Sambava – La production de la vanille en danger
Sambava – La production de la vanille en danger
Les gousses de vanille verte sont, cette année, de bonne qualité
04.06.2014
L’Etat a fixé la date d’ouverture de la campagne de la vanille au début du mois de juillet. Une décision qui risque de compromettre une production qui s’annonce exceptionnelle en quantité comme en qualité.
L’État semble largement dépassé par la situation de la vanille dans la région SAVA (Sambava, Antalaha, Vohémar, Andapa). La date du 1er juillet, arrêtée par le ministère du Commerce et de la consommation pour débuter la campagne 2014, décale de très loin avec la réalité sur le terrain. Alors qu’il reste encore un mois avant l’ouverture fixée officiellement, les gousses de vanille verte se détériorent déjà dans les champs, faute d’être récoltées.

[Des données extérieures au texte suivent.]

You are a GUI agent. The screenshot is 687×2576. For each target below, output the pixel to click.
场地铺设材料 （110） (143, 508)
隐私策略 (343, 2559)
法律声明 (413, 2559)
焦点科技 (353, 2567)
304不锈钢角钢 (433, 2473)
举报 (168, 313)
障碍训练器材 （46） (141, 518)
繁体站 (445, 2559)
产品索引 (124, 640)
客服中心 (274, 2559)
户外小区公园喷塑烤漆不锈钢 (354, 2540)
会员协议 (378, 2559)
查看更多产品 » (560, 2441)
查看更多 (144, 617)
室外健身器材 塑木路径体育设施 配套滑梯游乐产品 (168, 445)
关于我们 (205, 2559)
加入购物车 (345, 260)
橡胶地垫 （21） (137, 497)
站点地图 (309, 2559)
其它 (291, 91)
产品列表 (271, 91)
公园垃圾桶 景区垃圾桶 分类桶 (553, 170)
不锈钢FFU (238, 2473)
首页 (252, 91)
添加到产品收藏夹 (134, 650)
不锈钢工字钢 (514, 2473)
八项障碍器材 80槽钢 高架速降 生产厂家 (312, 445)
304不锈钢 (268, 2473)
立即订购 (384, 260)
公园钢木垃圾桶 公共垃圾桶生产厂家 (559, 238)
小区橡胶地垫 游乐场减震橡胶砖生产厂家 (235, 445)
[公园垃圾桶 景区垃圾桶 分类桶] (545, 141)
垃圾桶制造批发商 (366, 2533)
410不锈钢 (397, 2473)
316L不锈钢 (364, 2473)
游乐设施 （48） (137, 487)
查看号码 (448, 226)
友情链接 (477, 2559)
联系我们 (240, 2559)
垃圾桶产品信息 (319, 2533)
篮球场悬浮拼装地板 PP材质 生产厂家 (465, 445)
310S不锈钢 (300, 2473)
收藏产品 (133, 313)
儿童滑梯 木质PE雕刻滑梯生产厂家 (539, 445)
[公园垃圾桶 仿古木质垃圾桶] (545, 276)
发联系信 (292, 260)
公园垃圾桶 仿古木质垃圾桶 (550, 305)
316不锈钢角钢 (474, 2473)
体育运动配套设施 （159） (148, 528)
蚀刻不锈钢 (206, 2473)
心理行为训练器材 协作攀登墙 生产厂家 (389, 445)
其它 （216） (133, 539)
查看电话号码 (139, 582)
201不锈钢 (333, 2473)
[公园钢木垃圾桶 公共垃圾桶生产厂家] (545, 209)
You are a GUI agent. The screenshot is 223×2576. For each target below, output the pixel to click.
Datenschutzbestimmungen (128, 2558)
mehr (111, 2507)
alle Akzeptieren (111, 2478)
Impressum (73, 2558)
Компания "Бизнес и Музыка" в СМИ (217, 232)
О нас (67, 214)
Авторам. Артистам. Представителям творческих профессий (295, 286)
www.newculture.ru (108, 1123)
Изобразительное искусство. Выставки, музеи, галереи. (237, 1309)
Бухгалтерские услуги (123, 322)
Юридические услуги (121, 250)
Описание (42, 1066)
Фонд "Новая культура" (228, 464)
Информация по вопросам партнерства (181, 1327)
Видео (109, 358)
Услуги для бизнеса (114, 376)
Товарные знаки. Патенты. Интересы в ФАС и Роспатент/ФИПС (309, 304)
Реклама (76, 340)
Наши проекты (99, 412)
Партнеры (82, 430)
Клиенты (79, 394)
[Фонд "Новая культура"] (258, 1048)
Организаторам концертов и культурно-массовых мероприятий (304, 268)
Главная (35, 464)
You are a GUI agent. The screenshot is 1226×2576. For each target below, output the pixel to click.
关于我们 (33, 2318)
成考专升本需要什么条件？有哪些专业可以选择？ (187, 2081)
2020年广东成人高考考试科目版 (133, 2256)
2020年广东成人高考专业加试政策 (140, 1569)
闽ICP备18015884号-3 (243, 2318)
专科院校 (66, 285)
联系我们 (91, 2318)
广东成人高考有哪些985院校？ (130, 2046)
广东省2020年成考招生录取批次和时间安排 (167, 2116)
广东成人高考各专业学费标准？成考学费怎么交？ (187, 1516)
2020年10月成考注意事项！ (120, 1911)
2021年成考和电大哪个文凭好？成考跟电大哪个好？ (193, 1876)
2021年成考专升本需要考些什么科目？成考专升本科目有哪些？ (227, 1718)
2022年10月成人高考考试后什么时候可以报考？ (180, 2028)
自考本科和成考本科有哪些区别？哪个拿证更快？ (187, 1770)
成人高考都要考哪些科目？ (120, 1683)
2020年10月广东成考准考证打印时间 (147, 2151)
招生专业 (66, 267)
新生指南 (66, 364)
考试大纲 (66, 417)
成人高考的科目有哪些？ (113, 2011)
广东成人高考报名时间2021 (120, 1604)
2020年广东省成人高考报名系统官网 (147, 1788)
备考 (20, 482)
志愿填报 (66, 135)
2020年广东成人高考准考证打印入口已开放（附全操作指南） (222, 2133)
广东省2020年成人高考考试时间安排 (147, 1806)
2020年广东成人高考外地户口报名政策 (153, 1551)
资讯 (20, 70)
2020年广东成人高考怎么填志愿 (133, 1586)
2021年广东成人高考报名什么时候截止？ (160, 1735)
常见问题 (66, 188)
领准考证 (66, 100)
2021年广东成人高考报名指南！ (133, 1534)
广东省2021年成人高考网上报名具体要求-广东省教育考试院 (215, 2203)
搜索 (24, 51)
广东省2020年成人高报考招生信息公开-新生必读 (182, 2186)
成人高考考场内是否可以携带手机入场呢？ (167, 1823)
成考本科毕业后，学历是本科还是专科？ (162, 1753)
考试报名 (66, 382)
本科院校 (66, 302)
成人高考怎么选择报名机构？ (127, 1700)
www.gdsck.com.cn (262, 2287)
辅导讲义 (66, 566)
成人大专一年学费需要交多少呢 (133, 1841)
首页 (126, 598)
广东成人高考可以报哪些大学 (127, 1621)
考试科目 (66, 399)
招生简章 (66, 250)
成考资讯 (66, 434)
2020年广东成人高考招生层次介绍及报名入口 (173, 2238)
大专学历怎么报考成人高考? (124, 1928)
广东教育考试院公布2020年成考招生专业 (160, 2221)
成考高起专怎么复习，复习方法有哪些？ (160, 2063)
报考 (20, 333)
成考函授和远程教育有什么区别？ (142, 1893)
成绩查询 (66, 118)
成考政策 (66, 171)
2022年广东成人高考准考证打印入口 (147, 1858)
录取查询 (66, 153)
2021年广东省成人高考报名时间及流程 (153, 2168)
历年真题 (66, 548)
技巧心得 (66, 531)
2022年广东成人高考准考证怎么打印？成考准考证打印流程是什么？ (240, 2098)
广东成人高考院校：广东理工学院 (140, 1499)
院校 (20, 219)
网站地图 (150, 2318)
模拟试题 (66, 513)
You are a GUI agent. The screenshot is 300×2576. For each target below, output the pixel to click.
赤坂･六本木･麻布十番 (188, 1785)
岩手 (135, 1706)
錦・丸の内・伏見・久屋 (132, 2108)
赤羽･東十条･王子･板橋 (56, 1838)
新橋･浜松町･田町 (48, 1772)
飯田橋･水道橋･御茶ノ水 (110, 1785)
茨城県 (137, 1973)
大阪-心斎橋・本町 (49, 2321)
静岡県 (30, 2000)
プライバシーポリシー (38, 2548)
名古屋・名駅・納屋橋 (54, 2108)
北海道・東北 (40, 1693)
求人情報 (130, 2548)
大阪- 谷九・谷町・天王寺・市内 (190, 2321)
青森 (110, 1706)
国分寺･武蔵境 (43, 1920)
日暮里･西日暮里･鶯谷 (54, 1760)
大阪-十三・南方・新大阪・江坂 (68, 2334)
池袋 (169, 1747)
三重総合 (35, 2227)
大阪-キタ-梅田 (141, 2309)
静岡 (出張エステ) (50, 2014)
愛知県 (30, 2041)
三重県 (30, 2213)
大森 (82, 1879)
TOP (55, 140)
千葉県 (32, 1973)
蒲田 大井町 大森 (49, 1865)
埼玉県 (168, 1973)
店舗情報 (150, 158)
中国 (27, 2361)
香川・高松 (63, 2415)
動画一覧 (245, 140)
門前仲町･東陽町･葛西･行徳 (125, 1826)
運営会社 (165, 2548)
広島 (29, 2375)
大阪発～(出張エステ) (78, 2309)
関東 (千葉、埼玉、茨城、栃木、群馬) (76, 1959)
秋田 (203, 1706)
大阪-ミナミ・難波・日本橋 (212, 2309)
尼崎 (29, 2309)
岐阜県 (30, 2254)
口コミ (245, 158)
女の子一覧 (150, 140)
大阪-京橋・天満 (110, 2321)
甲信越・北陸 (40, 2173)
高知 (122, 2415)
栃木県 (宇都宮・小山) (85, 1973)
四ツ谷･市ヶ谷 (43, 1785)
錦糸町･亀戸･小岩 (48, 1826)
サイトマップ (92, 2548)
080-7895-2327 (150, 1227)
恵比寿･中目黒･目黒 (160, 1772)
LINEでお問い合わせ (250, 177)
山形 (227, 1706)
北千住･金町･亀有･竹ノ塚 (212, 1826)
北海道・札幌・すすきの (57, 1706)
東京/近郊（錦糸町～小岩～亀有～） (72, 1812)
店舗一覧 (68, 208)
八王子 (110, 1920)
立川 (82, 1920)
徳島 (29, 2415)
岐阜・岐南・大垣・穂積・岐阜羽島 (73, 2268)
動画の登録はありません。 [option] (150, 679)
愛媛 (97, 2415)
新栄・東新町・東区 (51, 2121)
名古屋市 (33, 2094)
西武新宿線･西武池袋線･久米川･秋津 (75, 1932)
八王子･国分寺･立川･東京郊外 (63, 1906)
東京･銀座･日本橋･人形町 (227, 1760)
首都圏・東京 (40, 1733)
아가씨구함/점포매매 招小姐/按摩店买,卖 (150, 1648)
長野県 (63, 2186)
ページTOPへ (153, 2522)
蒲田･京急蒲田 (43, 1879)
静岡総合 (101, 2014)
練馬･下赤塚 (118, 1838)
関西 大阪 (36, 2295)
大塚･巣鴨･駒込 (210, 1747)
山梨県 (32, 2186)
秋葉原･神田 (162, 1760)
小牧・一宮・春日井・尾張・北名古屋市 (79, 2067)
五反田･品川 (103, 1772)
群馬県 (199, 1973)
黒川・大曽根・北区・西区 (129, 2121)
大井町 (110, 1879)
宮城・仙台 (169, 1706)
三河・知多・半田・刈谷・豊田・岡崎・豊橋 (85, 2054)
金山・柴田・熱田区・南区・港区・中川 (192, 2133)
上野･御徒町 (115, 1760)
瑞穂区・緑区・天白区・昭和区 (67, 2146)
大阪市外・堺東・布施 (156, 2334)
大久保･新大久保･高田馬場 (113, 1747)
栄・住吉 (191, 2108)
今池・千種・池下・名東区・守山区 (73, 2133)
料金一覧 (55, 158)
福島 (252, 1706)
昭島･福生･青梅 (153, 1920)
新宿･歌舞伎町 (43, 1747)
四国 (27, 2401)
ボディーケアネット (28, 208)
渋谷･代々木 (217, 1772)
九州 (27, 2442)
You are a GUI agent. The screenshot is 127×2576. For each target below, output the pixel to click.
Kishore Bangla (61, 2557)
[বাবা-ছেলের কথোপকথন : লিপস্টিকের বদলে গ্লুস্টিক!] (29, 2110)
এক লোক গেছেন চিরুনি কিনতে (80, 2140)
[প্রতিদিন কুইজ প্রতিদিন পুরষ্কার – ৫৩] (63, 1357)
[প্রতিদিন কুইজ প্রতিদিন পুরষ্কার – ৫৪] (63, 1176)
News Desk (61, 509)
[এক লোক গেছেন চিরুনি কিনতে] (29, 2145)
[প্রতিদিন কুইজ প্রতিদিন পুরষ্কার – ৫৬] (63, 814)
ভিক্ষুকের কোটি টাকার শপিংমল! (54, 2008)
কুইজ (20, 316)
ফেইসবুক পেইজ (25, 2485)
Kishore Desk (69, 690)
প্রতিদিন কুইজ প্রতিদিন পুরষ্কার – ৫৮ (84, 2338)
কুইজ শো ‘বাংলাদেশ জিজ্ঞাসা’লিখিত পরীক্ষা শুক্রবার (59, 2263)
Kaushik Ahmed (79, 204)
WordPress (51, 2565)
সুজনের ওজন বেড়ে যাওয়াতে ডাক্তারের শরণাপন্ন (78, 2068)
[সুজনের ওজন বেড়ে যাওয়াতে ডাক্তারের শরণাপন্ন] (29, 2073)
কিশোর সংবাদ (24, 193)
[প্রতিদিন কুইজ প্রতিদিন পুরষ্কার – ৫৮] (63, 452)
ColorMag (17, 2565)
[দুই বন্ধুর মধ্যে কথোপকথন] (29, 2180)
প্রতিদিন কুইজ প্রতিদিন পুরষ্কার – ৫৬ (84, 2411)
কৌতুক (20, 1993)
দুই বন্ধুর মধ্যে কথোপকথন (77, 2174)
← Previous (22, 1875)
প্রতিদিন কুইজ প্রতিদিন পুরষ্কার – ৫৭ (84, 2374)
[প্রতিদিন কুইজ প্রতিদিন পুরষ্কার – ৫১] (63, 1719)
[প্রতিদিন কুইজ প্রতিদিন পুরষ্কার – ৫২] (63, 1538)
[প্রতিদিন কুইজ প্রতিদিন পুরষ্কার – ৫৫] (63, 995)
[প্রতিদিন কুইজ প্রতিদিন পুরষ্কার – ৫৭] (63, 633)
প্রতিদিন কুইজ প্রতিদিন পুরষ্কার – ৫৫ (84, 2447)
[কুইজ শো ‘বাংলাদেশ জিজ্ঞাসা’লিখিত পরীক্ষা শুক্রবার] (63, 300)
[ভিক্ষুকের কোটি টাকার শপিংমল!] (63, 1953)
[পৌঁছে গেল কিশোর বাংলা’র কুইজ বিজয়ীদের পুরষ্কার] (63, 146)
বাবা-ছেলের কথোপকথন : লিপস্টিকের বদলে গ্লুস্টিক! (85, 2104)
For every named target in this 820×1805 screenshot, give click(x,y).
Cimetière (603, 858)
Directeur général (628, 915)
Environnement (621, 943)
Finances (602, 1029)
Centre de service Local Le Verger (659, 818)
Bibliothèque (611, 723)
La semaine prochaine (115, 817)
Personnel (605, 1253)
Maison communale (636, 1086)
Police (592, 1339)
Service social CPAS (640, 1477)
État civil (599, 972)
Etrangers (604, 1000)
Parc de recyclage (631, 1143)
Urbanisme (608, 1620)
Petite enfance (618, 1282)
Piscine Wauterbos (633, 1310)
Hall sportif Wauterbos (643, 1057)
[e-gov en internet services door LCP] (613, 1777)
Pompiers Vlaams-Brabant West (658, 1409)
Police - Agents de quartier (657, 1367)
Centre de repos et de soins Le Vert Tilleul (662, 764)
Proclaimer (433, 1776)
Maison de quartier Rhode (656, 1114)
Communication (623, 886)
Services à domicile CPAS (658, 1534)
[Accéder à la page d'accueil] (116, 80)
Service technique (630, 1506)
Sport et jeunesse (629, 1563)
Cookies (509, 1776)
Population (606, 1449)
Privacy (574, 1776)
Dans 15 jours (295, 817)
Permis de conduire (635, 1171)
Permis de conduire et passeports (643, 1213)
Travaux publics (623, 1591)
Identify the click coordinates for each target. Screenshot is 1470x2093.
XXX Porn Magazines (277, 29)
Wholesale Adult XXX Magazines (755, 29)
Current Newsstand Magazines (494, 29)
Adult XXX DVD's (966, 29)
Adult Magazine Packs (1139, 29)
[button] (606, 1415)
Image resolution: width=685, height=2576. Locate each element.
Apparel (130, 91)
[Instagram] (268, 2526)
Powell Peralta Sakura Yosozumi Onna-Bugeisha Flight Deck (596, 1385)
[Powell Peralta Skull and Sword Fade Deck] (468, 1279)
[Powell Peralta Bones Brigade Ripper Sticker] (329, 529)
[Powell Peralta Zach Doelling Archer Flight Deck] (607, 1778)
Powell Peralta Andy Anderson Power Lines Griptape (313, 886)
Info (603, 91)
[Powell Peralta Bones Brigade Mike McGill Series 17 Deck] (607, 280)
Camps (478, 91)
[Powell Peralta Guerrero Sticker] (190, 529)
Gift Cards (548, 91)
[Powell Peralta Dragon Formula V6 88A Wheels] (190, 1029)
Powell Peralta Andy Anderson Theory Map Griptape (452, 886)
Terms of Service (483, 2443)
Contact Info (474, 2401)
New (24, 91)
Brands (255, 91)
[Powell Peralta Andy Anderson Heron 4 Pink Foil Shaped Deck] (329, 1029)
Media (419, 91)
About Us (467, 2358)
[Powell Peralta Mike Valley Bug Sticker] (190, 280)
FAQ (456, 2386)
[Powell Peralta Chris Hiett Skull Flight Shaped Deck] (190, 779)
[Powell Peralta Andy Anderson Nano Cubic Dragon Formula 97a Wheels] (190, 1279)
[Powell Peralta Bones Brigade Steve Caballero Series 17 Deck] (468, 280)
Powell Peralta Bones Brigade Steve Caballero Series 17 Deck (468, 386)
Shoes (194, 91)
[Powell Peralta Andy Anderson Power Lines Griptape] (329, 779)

Leurs extrémités commencent à se fendre, ce qui risque de leur faire perdre toute valeur commerciale.
C’est le cas, par exemple, dans la commune de Bemanevika qui est la plus grande zone productrice dans le district de Sambava, voire dans tout le pays. Ce qui représente près de 500 tonnes de vanille verte qui font certainement partie des meilleures qualités de Madagascar.
«Mes gousses de vanille sont arrivées à maturité depuis au moins deux semaines et je constate avec inquiétude que la quantité qui se détériore sur place, augmente de jour en jour. Je ne comprends pas pourquoi l’Etat a choisi cette date », se désespère Flav, un planteur de Bemanevika.
La vanille nécessite entre huit et neuf mois pour arriver à maturité à partir de sa floraison. Logiquement, la détermination de la date d’ouverture de la campagne, même si c’est une prérogative qui revient au ministère de tutelle, devrait se baser sur cette analyse technique. En outre, la période de floraison peut différer d’une zone à l’autre, même si elles se trouvent dans la même région, puisque tout cela est lié au climat et/ou à la situation géographique.
Dans le cas de SAVA justement, la floraison a commencé dès le début du mois de septembre 2013 pour les zones de production proche du littoral, entre autres, Sambava et Antalaha. Ce qui explique que la vanille arrive à maturité en ce début du mois de juin, sinon à la fin du mois de mai dans certains endroits comme Bemanevika. Ce n’est pas le cas pour Andapa qui se trouve à l’intérieur des terres et sur une zone montagneuse.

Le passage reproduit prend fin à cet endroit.